Consistent System

A system of linear equations is called consistent if it has at least one set of values for the variables that satisfies all the equations in the system. In other words, the consistent system has a solution or solutions.

Types of Consistent Systems

Independent Consistent System: In this type of system, there is exactly one solution that satisfies all the equations. The lines or planes represented by the equations intersect at a single point.
Dependent Consistent System: This type of system has infinitely many solutions. The equations represent the same line or plane, so every point on the line or plane is a solution.

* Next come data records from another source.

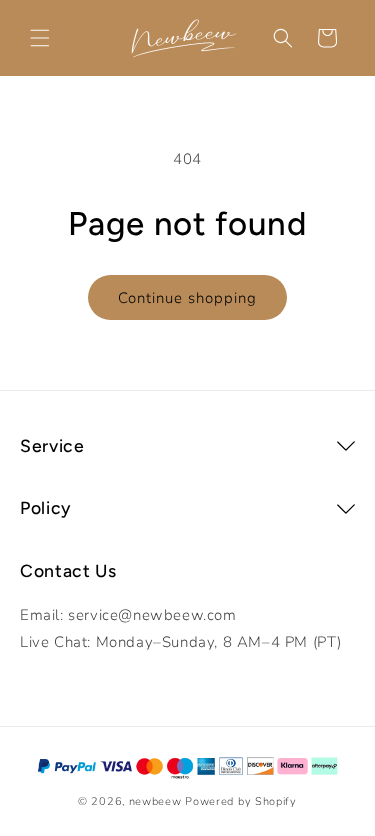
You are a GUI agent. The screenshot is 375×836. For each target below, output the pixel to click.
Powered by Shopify (241, 801)
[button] (40, 38)
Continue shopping (187, 298)
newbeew (155, 801)
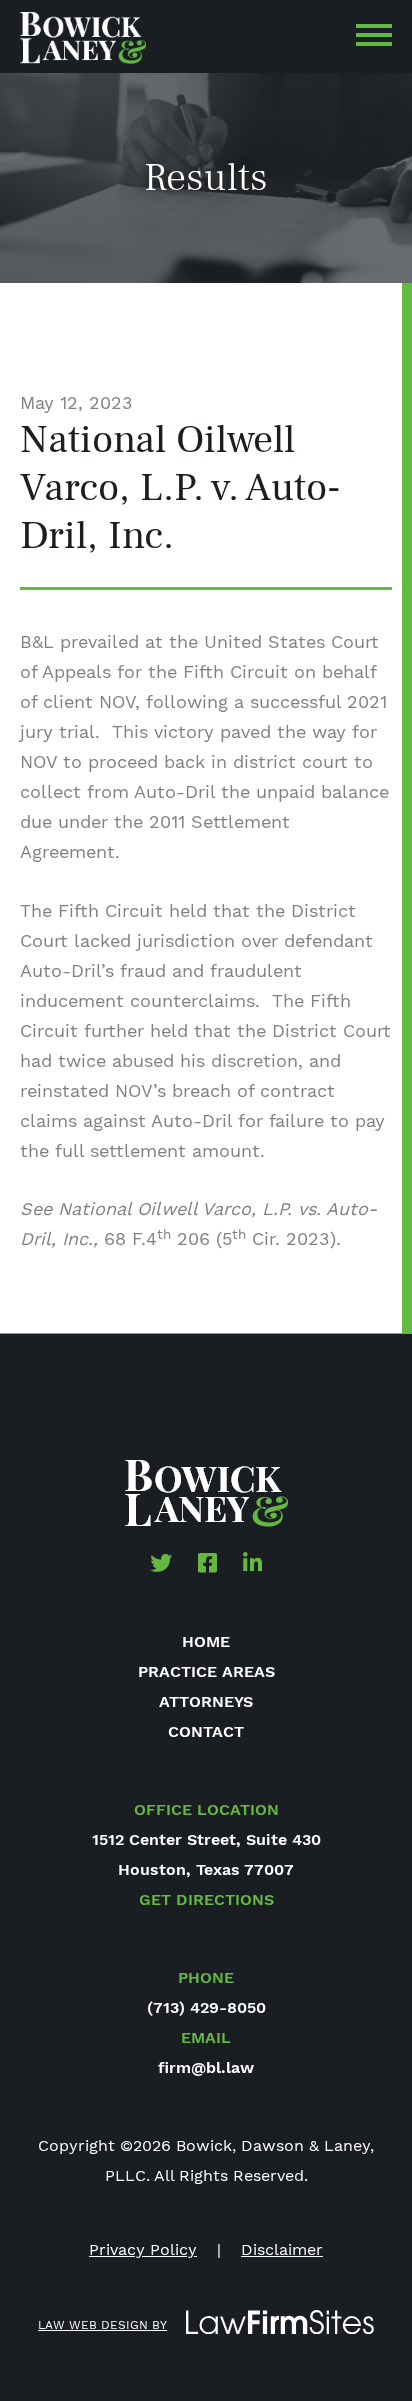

Methods to Determine Consistency

There are various methods to determine the consistency of a system of linear equations:

Graphical Method: Plot the graphs of the equations and see if they intersect at a single point, indicating an independent consistent system, or if they overlap, indicating a dependent consistent system.
Algebraic Method: Use methods such as substitution, elimination, or matrix operations to solve the system and determine if it has a unique solution, no solution, or infinitely many solutions.

Study Guide for Consistent System

Here are some key points to remember when studying consistent systems:

Understand the concept of a consistent system and how it relates to the solutions of the system of equations.
Practice identifying the type of consistent system (independent or dependent) using graphical and algebraic methods.
Review the methods for solving consistent systems, such as substitution, elimination, and using matrices.
Work through examples and practice problems to reinforce your understanding of consistent systems.

Understanding consistent systems is crucial in the study of linear algebra and solving real-world problems using systems of equations. Mastery of this topic will set a strong foundation for further studies in mathematics and related fields.